I have left the pool size as it is i.e. 50
200 ressources, and the first 50 finish in less than 10 seconds, I asume. So everything in the pool is waiting for beeing used again for server 1, 2, 3, …, 50, while you request a connection for server 200.
Therefore, just try to increase your limit. Maybe 250 as a start? Try to decrease it step by step and try to find a value that suites you.
Also you can reduce the :recv_timeout
, the longer you choose it, the more you will run into this problem…
@NobbZ But I am parsing the URLs serially…here’s my understanding of it.
def site_parser(listofurls) do
[head | tail] = listofurls
{pid,_reference}=spawn_monitor(Somemodule, :some_function, [head])
monitor_ref = Process.monitor(pid)
receive do
{:DOWN,_,_,_,reason} -> IO.puts "PROCESS DIED COS OF #{inspect reason}"

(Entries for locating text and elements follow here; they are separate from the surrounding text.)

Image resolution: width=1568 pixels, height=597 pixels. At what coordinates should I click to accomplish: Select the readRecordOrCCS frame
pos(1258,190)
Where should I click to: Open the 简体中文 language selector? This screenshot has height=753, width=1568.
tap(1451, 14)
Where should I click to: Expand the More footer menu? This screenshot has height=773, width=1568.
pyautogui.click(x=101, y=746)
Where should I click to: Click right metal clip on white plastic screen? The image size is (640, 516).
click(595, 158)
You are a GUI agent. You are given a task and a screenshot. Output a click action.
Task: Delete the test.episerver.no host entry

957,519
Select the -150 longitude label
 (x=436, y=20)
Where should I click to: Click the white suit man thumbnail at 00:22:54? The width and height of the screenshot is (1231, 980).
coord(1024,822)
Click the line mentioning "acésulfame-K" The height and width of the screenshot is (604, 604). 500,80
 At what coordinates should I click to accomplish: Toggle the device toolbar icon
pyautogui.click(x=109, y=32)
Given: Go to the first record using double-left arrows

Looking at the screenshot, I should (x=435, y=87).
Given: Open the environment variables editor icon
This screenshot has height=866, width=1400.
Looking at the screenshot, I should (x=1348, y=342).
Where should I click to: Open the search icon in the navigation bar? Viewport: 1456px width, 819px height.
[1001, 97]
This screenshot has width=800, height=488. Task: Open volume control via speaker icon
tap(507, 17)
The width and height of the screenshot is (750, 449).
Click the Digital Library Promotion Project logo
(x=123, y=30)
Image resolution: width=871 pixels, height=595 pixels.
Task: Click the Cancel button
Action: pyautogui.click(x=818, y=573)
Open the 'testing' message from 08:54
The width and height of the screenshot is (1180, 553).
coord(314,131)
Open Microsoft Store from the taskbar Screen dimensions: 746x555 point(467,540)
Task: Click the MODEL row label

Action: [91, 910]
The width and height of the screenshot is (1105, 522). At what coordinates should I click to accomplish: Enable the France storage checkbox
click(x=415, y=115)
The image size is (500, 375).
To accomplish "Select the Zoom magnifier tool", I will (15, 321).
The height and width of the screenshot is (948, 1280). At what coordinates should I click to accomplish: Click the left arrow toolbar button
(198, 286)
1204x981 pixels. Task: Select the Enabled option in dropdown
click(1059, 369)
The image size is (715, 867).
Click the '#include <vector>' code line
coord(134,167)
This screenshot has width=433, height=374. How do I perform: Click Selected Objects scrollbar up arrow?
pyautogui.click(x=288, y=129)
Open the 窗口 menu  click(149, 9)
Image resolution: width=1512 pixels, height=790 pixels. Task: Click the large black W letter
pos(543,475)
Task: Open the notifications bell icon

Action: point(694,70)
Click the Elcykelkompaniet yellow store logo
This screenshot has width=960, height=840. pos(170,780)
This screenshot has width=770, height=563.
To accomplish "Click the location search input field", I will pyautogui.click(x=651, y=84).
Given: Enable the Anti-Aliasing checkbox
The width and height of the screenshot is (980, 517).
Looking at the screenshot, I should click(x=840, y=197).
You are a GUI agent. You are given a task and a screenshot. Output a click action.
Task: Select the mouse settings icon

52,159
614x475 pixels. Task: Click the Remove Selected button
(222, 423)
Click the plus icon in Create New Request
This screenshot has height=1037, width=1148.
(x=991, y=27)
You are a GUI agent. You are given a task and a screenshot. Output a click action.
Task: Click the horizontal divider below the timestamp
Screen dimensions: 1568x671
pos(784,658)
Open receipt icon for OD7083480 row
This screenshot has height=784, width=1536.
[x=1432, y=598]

Process.demonitor(monitor_ref,[:flush])
site_parser(tail)
end
end
first url get parsed and the process that parsed it - the one we got from:hackney
pool-goes back in the pool.So, when we do
site_parser(tail)
the :hackney
pool should still have 50 processes in the pool.
Is this correct or have I got it totally wrong?
As far as I understand the hackney pool, each connection is bound to a certain server until it times out, you can’t use that connection for another server.
So have you tried to drastically increase the limit and does it solve the issue? The third time I’m asking…
I’ll do that and let you know…thanks
Just a note, if you are using spawn_monitor
, there’s no need to do Process.monitor
again. You get the monitor_ref
as _reference
in your call.
Also you should probably match on your ref in the receive
… You might get confused by multiple monitored processes later on:
receive do
{:DOWN, ^reference, :process, ^pid, reason} ->
IO.puts "maaah… it crashed: #{inspect reason}"
Process.demonitor(reference, [:flush])
site_parser(tail)
end
Thanks.I have increased the URL list to 450 and :max_connections
to 500 but still every now and then I am getting :timeout
error.Do you think the crawler might be getting blocked because of the frequency of crawls?
As far as I understood the reason :timeout
is different from recieve_timout
, but still, both aren’t valid return values, since the documentation says the return type were {:error, HTTPoison.Error.t}
in case of an error and HTTPoison.Error.t
is an exception, so it is a struct, so it is a map. Neither :timeout
, nor any other atom are.
I really think there has to be done much work in overworking HTTPoisons documentation… Perhaps Filing an issue might help?